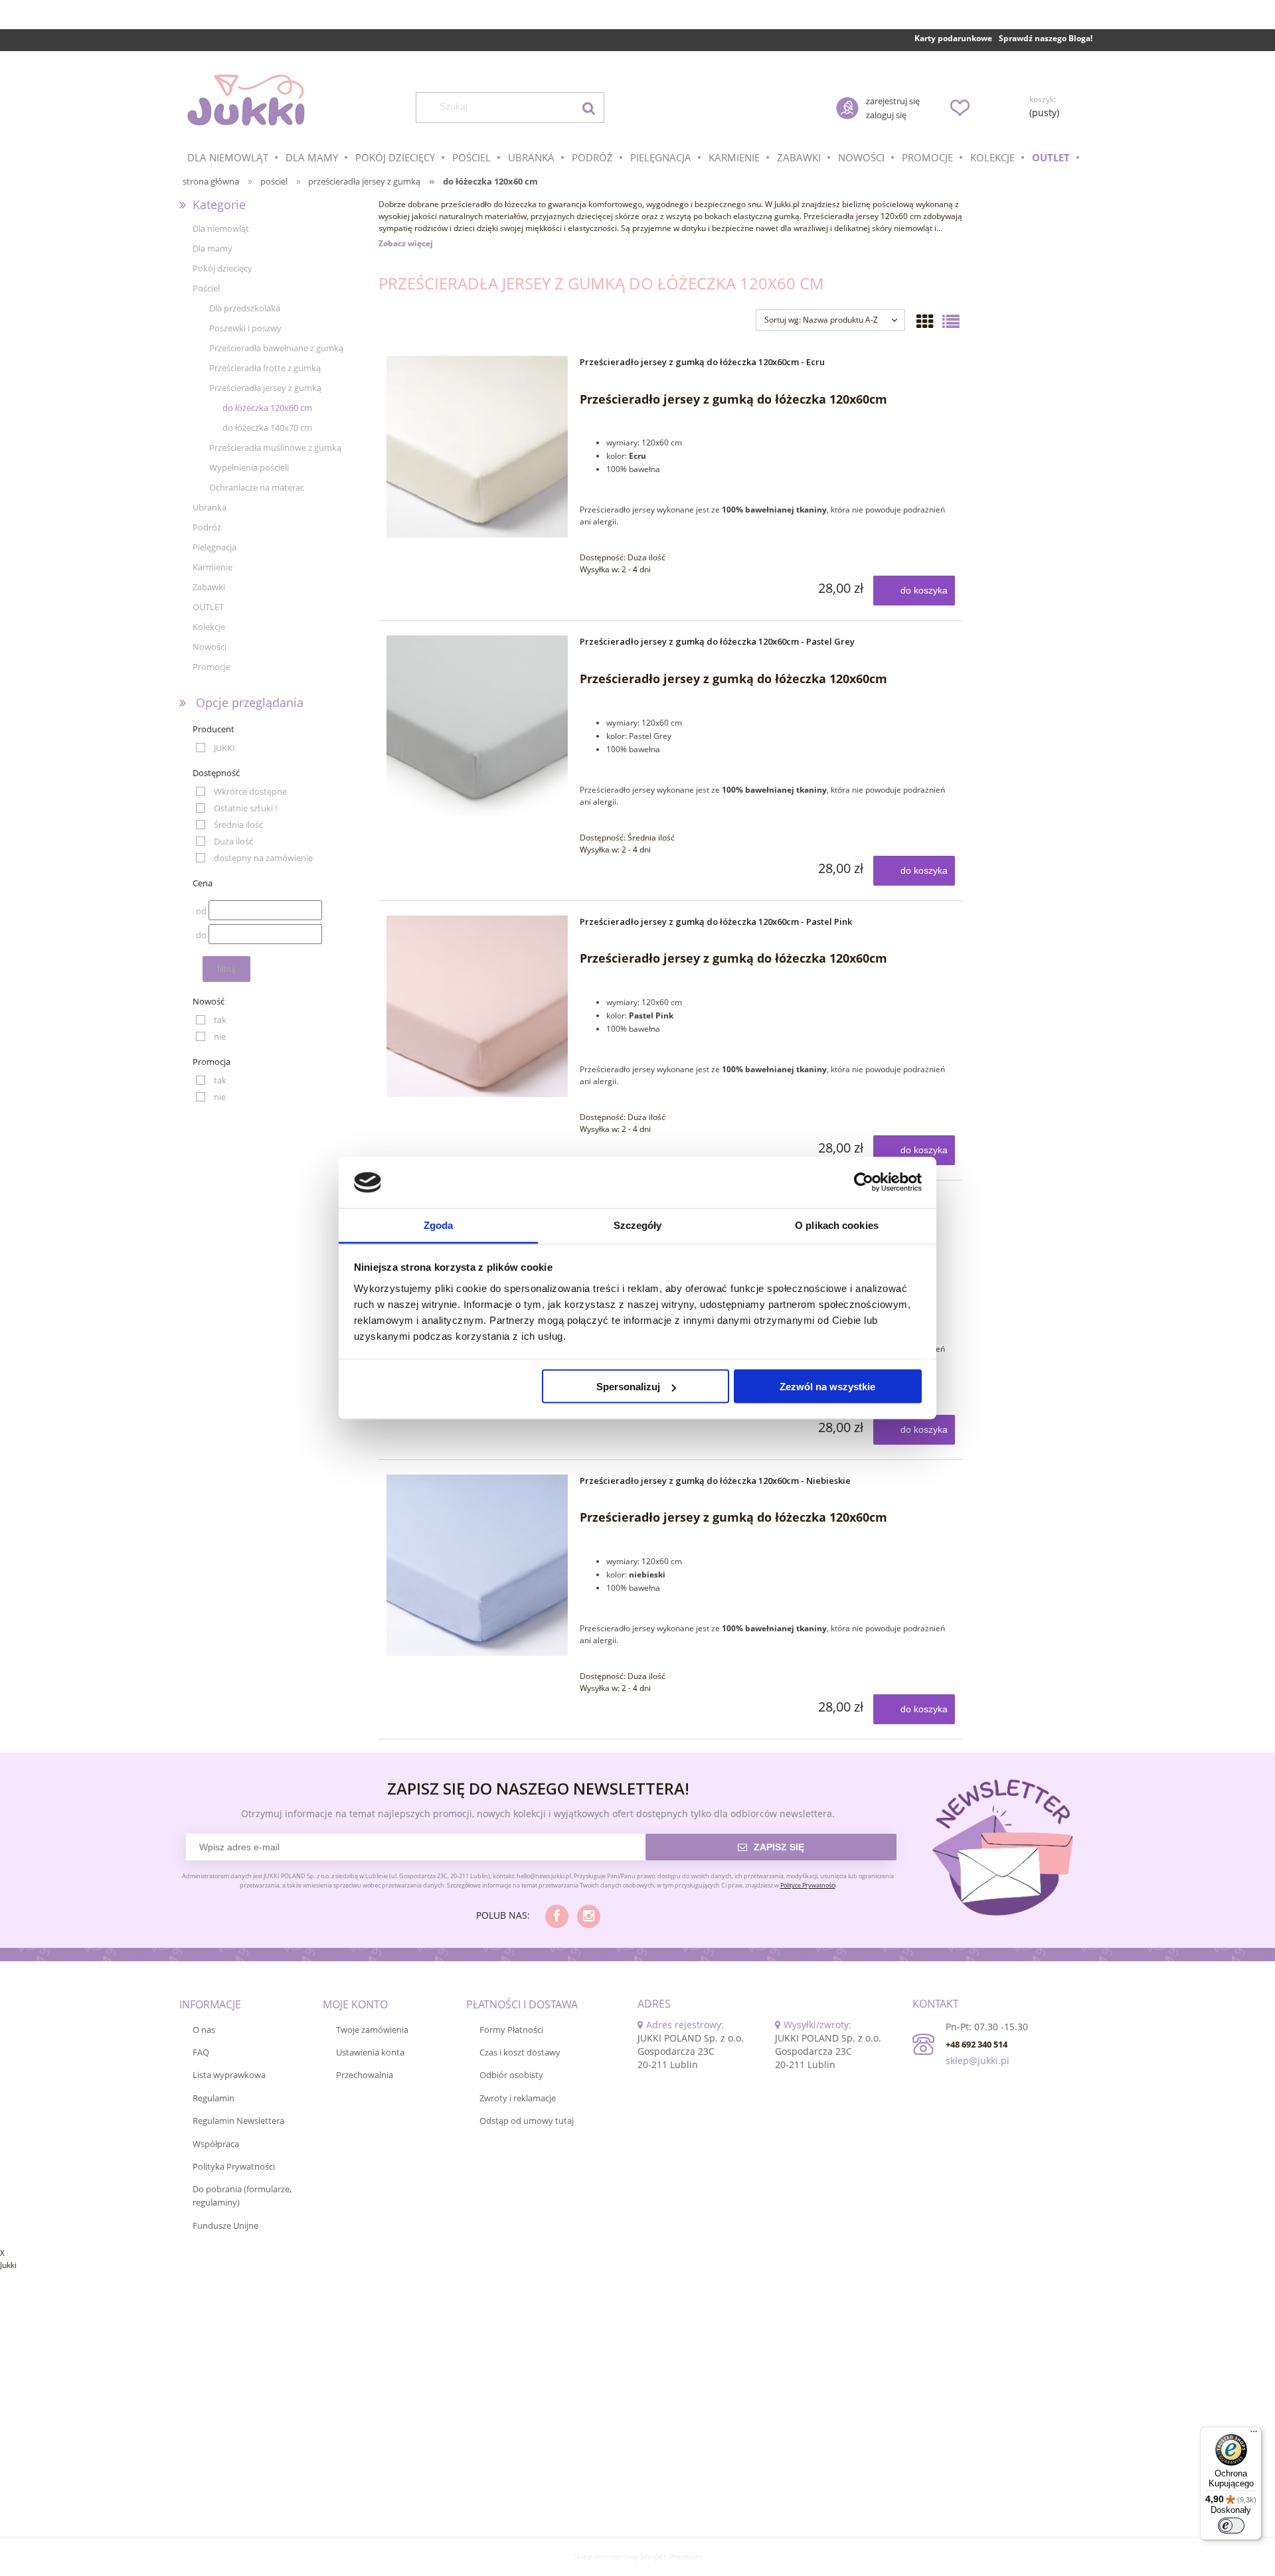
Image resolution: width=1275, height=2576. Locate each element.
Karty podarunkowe (953, 38)
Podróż (207, 527)
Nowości (209, 647)
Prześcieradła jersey (841, 216)
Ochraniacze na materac (256, 487)
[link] (215, 748)
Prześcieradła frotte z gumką (265, 368)
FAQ (201, 2052)
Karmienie (212, 567)
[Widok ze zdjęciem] (925, 321)
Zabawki (209, 587)
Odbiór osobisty (511, 2075)
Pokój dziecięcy (222, 268)
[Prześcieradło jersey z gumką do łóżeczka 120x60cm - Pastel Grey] (477, 726)
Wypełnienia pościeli (249, 467)
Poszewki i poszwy (245, 328)
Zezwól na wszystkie (827, 1386)
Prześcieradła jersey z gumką (265, 388)
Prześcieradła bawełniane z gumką (276, 348)
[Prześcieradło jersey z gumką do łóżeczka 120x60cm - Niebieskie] (477, 1565)
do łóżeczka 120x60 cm (267, 408)
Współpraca (216, 2144)
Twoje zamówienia (372, 2030)
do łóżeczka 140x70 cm (267, 428)
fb (556, 1916)
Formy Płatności (511, 2030)
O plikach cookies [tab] (837, 1224)
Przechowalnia (364, 2075)
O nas (204, 2030)
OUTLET (208, 607)
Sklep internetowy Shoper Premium (637, 2556)
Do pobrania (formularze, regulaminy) (242, 2195)
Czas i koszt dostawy (519, 2052)
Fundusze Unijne (225, 2225)
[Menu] (1254, 2435)
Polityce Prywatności (807, 1885)
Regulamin (213, 2098)
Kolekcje (209, 627)
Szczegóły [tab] (638, 1224)
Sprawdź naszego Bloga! (1045, 38)
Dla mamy (212, 248)
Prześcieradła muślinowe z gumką (275, 447)
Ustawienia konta (370, 2052)
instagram (588, 1916)
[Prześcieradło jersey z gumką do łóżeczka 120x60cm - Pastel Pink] (477, 1006)
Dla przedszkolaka (244, 308)
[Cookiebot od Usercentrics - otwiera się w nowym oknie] (864, 1182)
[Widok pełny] (951, 321)
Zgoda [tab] (439, 1224)
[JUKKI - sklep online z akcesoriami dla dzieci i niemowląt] (245, 99)
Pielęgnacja (214, 547)
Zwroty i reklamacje (517, 2098)
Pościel (206, 288)
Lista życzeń (960, 107)
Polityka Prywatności (234, 2166)
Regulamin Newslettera (238, 2121)
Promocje (211, 667)
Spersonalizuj (628, 1386)
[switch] (1231, 2526)
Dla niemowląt (221, 228)
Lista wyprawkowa (229, 2075)
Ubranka (209, 507)
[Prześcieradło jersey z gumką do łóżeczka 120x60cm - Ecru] (477, 446)
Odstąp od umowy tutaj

** The task **
Repeat all the material above exactly, apart from the pictures.

** Task result **
Image resolution: width=1275, height=2576. Locate each element.
Karty podarunkowe (953, 38)
Podróż (207, 527)
Nowości (209, 647)
Prześcieradła jersey (841, 216)
Ochraniacze na materac (256, 487)
[link] (215, 748)
Prześcieradła frotte z gumką (265, 368)
FAQ (201, 2052)
Karmienie (212, 567)
[Widok ze zdjęciem] (925, 321)
Zabawki (209, 587)
Odbiór osobisty (511, 2075)
Pokój dziecięcy (222, 268)
[Prześcieradło jersey z gumką do łóżeczka 120x60cm - Pastel Grey] (477, 726)
Wypełnienia pościeli (249, 467)
Poszewki i poszwy (245, 328)
Zezwól na wszystkie (827, 1386)
Prześcieradła jersey z gumką (265, 388)
Prześcieradła bawełniane z gumką (276, 348)
[Prześcieradło jersey z gumką do łóżeczka 120x60cm - Niebieskie] (477, 1565)
do łóżeczka 120x60 cm (267, 408)
Współpraca (216, 2144)
Twoje zamówienia (372, 2030)
do łóżeczka 140x70 cm (267, 428)
fb (556, 1916)
Formy Płatności (511, 2030)
O plikach cookies [tab] (837, 1224)
Przechowalnia (364, 2075)
O nas (204, 2030)
OUTLET (208, 607)
Sklep internetowy Shoper Premium (637, 2556)
Do pobrania (formularze, regulaminy) (242, 2195)
Czas i koszt dostawy (519, 2052)
Fundusze Unijne (225, 2225)
[Menu] (1254, 2435)
Polityce Prywatności (807, 1885)
Regulamin (213, 2098)
Kolekcje (209, 627)
Szczegóły [tab] (638, 1224)
Sprawdź naszego Bloga! (1045, 38)
Dla mamy (212, 248)
Prześcieradła muślinowe z gumką (275, 447)
Ustawienia konta (370, 2052)
instagram (588, 1916)
[Prześcieradło jersey z gumką do łóżeczka 120x60cm - Pastel Pink] (477, 1006)
Dla przedszkolaka (244, 308)
[Cookiebot od Usercentrics - otwiera się w nowym oknie] (864, 1182)
[Widok pełny] (951, 321)
Zgoda [tab] (439, 1224)
[JUKKI - sklep online z akcesoriami dla dzieci i niemowląt] (245, 99)
Pielęgnacja (214, 547)
Zwroty i reklamacje (517, 2098)
Pościel (206, 288)
Lista życzeń (960, 107)
Polityka Prywatności (234, 2166)
Regulamin Newslettera (238, 2121)
Promocje (211, 667)
Spersonalizuj (628, 1386)
[switch] (1231, 2526)
Dla niemowląt (221, 228)
Lista wyprawkowa (229, 2075)
Ubranka (209, 507)
[Prześcieradło jersey z gumką do łóżeczka 120x60cm - Ecru] (477, 446)
Odstąp od umowy tutaj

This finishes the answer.